This month, I’m being intentional about practicing generosity as part of the Paramita Project. I’d love for you to join me!
The first of the ten paramitas is generosity, and it’s considered the foundation of all the other qualities. Generosity requires an openness to others, and without this basic posture of openness, we are very limited in our growth. The Pali and Sanskrit word for generosity is dana. It can be compared to the Latin word caritas and the Arabic word zakat, one of the four pillars of Islam. Both of these words are most often translated as charity, but they communicate the kind of care and consideration for others that is central to the practice of dana. This generosity is freely given, whether it’s time, money, material goods, a listening ear, or a smile. It is given without expectation or need for return, or even acknowledgment. In this way, dana is the practice of selflessness.

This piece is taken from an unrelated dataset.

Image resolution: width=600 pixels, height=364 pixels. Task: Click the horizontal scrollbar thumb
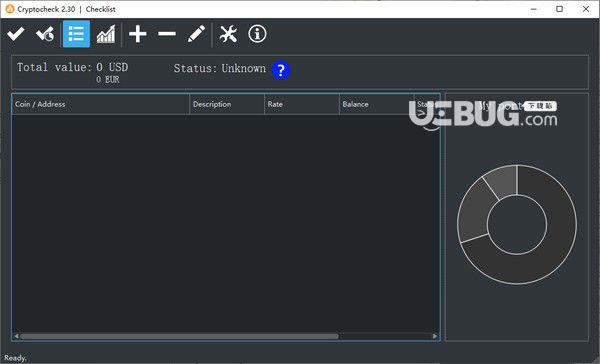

Selflessness is one way we practice living into the truth that we are all connected. It is the act of taking ego out of the equation. By ego, I mean that sense of self-righteousness that often comes along for the ride when we are generous. We would like to be acknowledged for this very good thing we did! But when this happens, we haven’t moved entirely into the realm of generosity. There is still too much “me” and “you” in it. True generosity comes when we realize it’s just us, all of us, and we allow what is needed to move freely in such a way that de-centers the boundaries between us. (If we want to go even farther, we can also say it’s the realization that all is one, and there isn’t even an “us!”)

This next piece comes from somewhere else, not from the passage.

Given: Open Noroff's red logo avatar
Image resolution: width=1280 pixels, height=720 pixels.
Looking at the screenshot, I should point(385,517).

One of the reasons we practice generosity is to become aware of our attachments. For me, these past two weeks, it has been humbling to realize how much I’m attached to things reflexively that I don’t actually care that much about. Why am I grasping? Where does that need for clinging come from? So generosity becomes the practice of living in the mindset of abundance, and refusing to allow the ghosts of scarcity to elicit fear within us. That fear makes us miserly and unkind. And it’s also lying to us. The world is brimming with abundance.

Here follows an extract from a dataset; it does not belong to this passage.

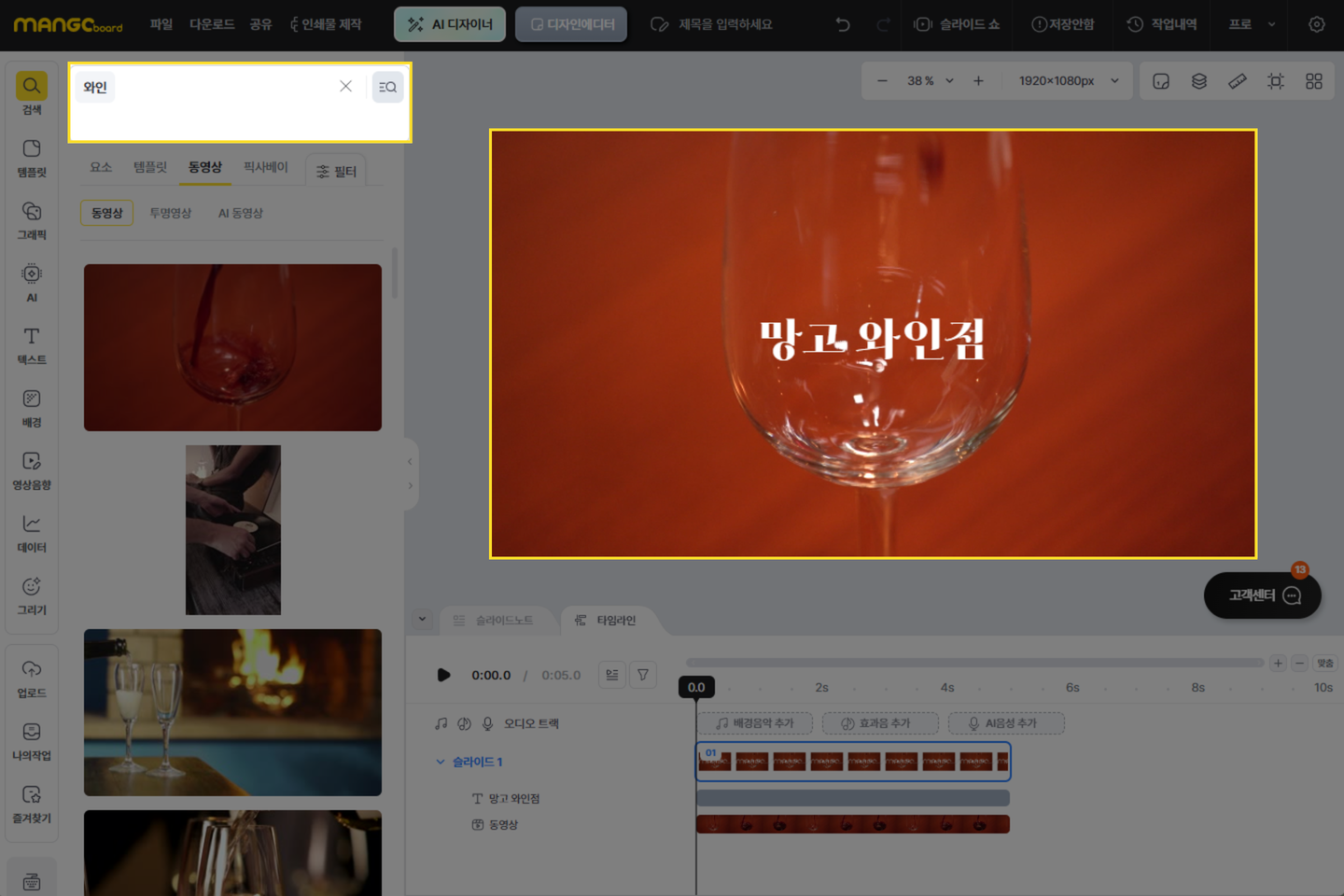Select the 투명영상 filter option
The image size is (1344, 896).
point(171,213)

On a deeper level, though, we also begin to realize that one of our strongest attachments is to the idea of separateness, of you vs. me, us vs. them. This kind of scarcity doesn’t just make us miserly; it sends us to war, to violence, to outrage. This kind of scarcity is deeply destructive. It may seem simplistic to believe that a smile or bringing food to a friend or volunteering a few hours of your time has any chance against the monsters of destruction, but when we look at moments and seasons of transformation that have happened in the darkest places, it has always begun with small gestures of generosity. It has been someone in a concentration camp sharing bread. It has been a nurse tending to one sick body after the next in a time of crisis. It has been a leader like Nelson Mandela who is so committed to love that he is able to offer it to his oppressors through a smile.
I can feel overwhelmed when I think of the power of those acts and the humility and lack of skill with which I’m practicing generosity in my own life. But it also reminds me that generosity is so worth it. Generosity comes from the same root as generation, and both words describe a creative force. Generosity is a creative force for good in a world too often marred by violence and evil. Every time we practice even the smallest act of generosity, we send love into the earth’s equation.
Here is what is really beautiful, too: because we are all connected, when we practice generosity, we also receive it. The openness and kindness we extend to others also becomes more present within us. And because we experience it, we can continue to share it. Abundance indeed.
May we practice generosity in small and beautiful ways this week. And may we find kindness for ourselves in the many moments when the ghosts of scarcity get the best of us.